Change "computer-use agent" to "desktop agent" throughout the records below, and write all the lines out again with nothing else altered.

Start Data

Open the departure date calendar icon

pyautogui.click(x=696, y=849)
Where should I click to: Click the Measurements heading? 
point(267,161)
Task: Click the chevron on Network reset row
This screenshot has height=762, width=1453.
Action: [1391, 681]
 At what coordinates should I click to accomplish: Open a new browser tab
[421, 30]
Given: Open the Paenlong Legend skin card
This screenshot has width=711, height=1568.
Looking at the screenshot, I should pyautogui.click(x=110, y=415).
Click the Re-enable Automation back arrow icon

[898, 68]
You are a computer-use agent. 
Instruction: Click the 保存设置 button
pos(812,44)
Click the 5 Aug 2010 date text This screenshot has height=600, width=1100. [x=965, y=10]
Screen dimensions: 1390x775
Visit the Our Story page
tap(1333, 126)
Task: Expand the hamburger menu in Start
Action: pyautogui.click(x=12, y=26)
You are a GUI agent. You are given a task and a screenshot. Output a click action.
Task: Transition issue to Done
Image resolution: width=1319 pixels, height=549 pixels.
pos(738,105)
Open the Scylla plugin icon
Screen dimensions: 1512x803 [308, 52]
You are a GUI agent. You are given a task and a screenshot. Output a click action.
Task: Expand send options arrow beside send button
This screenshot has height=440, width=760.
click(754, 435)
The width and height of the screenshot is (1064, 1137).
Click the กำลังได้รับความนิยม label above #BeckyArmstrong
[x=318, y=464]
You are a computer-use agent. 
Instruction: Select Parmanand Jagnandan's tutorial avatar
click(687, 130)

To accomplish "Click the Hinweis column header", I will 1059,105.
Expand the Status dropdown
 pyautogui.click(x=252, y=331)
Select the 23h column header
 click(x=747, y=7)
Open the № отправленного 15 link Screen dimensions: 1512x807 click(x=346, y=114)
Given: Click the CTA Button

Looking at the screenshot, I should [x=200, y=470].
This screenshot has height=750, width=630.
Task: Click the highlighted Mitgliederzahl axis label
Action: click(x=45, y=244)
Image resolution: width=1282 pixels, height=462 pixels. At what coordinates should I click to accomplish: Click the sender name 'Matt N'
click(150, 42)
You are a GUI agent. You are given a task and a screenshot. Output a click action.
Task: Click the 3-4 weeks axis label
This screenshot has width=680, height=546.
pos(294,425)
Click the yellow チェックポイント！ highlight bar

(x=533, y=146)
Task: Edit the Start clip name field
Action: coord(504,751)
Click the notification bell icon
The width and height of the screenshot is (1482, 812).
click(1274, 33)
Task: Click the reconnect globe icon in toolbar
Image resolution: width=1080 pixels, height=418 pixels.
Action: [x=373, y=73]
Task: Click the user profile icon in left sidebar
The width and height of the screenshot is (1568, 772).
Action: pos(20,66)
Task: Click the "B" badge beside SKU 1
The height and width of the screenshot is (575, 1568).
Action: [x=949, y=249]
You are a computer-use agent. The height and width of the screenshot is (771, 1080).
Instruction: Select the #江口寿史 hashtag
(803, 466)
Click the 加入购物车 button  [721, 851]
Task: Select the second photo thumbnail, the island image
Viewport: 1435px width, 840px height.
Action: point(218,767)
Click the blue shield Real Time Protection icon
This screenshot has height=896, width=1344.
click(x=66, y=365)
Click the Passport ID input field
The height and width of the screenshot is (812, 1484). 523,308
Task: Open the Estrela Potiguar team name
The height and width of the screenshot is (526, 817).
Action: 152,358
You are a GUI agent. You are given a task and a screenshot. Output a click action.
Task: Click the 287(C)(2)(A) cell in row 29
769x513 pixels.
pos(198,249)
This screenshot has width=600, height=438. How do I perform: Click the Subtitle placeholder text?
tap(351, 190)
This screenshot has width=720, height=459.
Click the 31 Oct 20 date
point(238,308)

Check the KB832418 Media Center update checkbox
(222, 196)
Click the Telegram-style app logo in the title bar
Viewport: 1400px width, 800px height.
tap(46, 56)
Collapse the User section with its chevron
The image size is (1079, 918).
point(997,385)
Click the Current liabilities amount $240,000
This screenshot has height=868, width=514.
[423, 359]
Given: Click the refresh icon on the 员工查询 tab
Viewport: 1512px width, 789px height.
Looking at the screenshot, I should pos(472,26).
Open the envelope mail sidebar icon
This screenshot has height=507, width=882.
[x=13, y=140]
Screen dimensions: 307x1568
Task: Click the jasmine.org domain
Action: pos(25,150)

End Data

# [Answer to this exercise]
Open the departure date calendar icon

pyautogui.click(x=696, y=849)
Where should I click to: Click the Measurements heading? 
point(267,161)
Task: Click the chevron on Network reset row
This screenshot has height=762, width=1453.
Action: [1391, 681]
 At what coordinates should I click to accomplish: Open a new browser tab
[421, 30]
Given: Open the Paenlong Legend skin card
This screenshot has width=711, height=1568.
Looking at the screenshot, I should pyautogui.click(x=110, y=415).
Click the Re-enable Automation back arrow icon

[898, 68]
You are a desktop agent. 
Instruction: Click the 保存设置 button
pos(812,44)
Click the 5 Aug 2010 date text This screenshot has height=600, width=1100. [x=965, y=10]
Screen dimensions: 1390x775
Visit the Our Story page
tap(1333, 126)
Task: Expand the hamburger menu in Start
Action: pyautogui.click(x=12, y=26)
You are a GUI agent. You are given a task and a screenshot. Output a click action.
Task: Transition issue to Done
Image resolution: width=1319 pixels, height=549 pixels.
pos(738,105)
Open the Scylla plugin icon
Screen dimensions: 1512x803 [308, 52]
You are a GUI agent. You are given a task and a screenshot. Output a click action.
Task: Expand send options arrow beside send button
This screenshot has height=440, width=760.
click(754, 435)
The width and height of the screenshot is (1064, 1137).
Click the กำลังได้รับความนิยม label above #BeckyArmstrong
[x=318, y=464]
You are a desktop agent. 
Instruction: Select Parmanand Jagnandan's tutorial avatar
click(687, 130)

To accomplish "Click the Hinweis column header", I will 1059,105.
Expand the Status dropdown
 pyautogui.click(x=252, y=331)
Select the 23h column header
 click(x=747, y=7)
Open the № отправленного 15 link Screen dimensions: 1512x807 click(x=346, y=114)
Given: Click the CTA Button

Looking at the screenshot, I should [x=200, y=470].
This screenshot has height=750, width=630.
Task: Click the highlighted Mitgliederzahl axis label
Action: click(x=45, y=244)
Image resolution: width=1282 pixels, height=462 pixels. At what coordinates should I click to accomplish: Click the sender name 'Matt N'
click(150, 42)
You are a GUI agent. You are given a task and a screenshot. Output a click action.
Task: Click the 3-4 weeks axis label
This screenshot has width=680, height=546.
pos(294,425)
Click the yellow チェックポイント！ highlight bar

(x=533, y=146)
Task: Edit the Start clip name field
Action: coord(504,751)
Click the notification bell icon
The width and height of the screenshot is (1482, 812).
click(1274, 33)
Task: Click the reconnect globe icon in toolbar
Image resolution: width=1080 pixels, height=418 pixels.
Action: [x=373, y=73]
Task: Click the user profile icon in left sidebar
The width and height of the screenshot is (1568, 772).
Action: pos(20,66)
Task: Click the "B" badge beside SKU 1
The height and width of the screenshot is (575, 1568).
Action: [x=949, y=249]
You are a desktop agent. The height and width of the screenshot is (771, 1080).
Instruction: Select the #江口寿史 hashtag
(803, 466)
Click the 加入购物车 button  [721, 851]
Task: Select the second photo thumbnail, the island image
Viewport: 1435px width, 840px height.
Action: point(218,767)
Click the blue shield Real Time Protection icon
This screenshot has height=896, width=1344.
click(x=66, y=365)
Click the Passport ID input field
The height and width of the screenshot is (812, 1484). 523,308
Task: Open the Estrela Potiguar team name
The height and width of the screenshot is (526, 817).
Action: 152,358
You are a GUI agent. You are given a task and a screenshot. Output a click action.
Task: Click the 287(C)(2)(A) cell in row 29
769x513 pixels.
pos(198,249)
This screenshot has width=600, height=438. How do I perform: Click the Subtitle placeholder text?
tap(351, 190)
This screenshot has width=720, height=459.
Click the 31 Oct 20 date
point(238,308)

Check the KB832418 Media Center update checkbox
(222, 196)
Click the Telegram-style app logo in the title bar
Viewport: 1400px width, 800px height.
tap(46, 56)
Collapse the User section with its chevron
The image size is (1079, 918).
point(997,385)
Click the Current liabilities amount $240,000
This screenshot has height=868, width=514.
[423, 359]
Given: Click the refresh icon on the 员工查询 tab
Viewport: 1512px width, 789px height.
Looking at the screenshot, I should pos(472,26).
Open the envelope mail sidebar icon
This screenshot has height=507, width=882.
[x=13, y=140]
Screen dimensions: 307x1568
Task: Click the jasmine.org domain
Action: pos(25,150)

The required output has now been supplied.